Overall toxicity after spinal SBRT is rare. Major late toxicity associated with spinal SBRT includes radiation myelopathy due to spinal cord necrosis, vertebral body compression fracture, and brachial plexopathy. In most cases, progressive neurologic deficits are usually due to tumor progression. Myelopathy due to a radiation injury is uncommonly reported in the literature.

Benzil et al treated 31 patients with 35 metastatic lesions; 2 patients had transient radiculitis. Gibbs et al reported the Stanford experience with 74 patients and 102 lesions; 50 patients had prior radiotherapy. Patients were treated variably with 16 to 25 Gy in 1 to 5 fractions, with a dose per fraction of 7 to 20 Gy. Radiosurgery-related neurotoxicity was observed in 3 patients, without significant recovery. Two noted to have had antiangiogenic or epidermal growth factor receptor inhibitor therapy within 2 months of developing clinical myelopathy.

Ryu et al retrospectively reviewed the toxicity and cumulated dose-volume histogram data for patients treated with single-fraction radiosurgery, with the dose range from 8 to 18 Gy (mean, 14.3 Gy). None of the patients had received prior spinal radiotherapy. The authors concluded that the partial-volume tolerance of the spinal cord is at least 10 Gy to 10% of the spinal cord volume 6 mm above and below the target. This dose constraint has gained wide acceptance and is applied in the current ongoing RTOG spinal radiosurgery trial.

Sahgal et al studied dosimetric data from 5 cases of radiation-induced myelopathy after SBRT. Mathematical modeling of the dose to the thecal sac suggested a stricter dose constraint to prevent myelopathy after SBRT. The study recommended a 10-Gy maximum point dose to the thecal sac when planning for single-fraction SBRT. For multifraction SBRT, the group suggested the mean normalized 2-Gy–equivalent biologically effective dose (nBED 2/2) of 30 to 35 Gy to the thecal sac.

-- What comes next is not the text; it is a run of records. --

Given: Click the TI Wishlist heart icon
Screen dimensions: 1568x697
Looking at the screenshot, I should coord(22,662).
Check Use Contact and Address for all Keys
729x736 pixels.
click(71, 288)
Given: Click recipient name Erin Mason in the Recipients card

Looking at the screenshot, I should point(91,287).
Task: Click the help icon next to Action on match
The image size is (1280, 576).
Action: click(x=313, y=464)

A recent publication from the quantitative analysis of normal tissue effects in the clinic (QUANTEC) comprehensively reviewed literature on radiation dose tolerances of a variety of normal tissues. For the spinal cord, the available literature suggested the risk of radiation-induced myelopathy is less than 1% when the maximum dose to the partial spinal cord is limited to 13 Gy for single-fraction treatment and 20 Gy for 3-fraction– hypofraction treatment. Further investigation is needed to delineate dose constraints for spinal SBRT.

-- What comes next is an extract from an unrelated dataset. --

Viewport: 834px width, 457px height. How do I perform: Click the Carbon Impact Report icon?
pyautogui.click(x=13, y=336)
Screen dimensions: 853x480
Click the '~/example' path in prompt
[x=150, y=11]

Reirradiation and overall tolerance of the spinal cord after conventional radiotherapy are under active investigation. In a separate report examining tolerance of the spinal cord to reirradiation using SBRT 5 months or more after conventional palliative radiotherapy, Sahgal et al concluded that nBED 2/2 of the maximal dose to the thecal sac should be kept at 20 to 25 Gy while the total maximal point dose nBED 2/2 does not exceed 70 Gy. The SBRT dose to the thecal sac should be limited to less than 50% of the total nBED. The analysis emphasized that the dose from the initial course of radiotherapy should be taken into account. Although the data are preliminary and retrospective, these proposed guidelines permit safe SBRT planning and allow future research to refine more precise constraints for the spinal cord.

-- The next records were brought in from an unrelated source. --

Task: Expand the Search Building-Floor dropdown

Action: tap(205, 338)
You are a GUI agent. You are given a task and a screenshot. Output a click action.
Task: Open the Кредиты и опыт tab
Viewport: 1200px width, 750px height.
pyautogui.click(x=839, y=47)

As previously mentioned, a higher rate of fracture associated with SBRT was reported by Rose et al from the Memorial Sloan-Kettering Cancer Center. The dose used was significantly higher than the experiences from other institutions (mean, 24 Gy; range, 18 to 25 Gy). Several other institutions treated patients with a mean dose of 16 Gy, with no increased risk of fracture. At this time, whether there is a dose-response relationship that influences the fracture risk is not well understood. The current RTOG study evaluating radiosurgery for spinal oligometastasis with a single fraction of 16 Gy may provide prospective evaluation of the fracture risk.

Another rare toxicity after cervical or upper thoracic spinal SBRT is brachial plexopathy. Reports of this toxicity in the literature are limited. A relatively recent publication, which focused on patients with lung cancer treated with SBRT, highlighted the risk of this delayed radiation toxicity. The risk of grades 2–4 plexopathy increased significantly when the maximal dose to the brachial plexus exceeded 26 Gy in 3 or 4 fractions.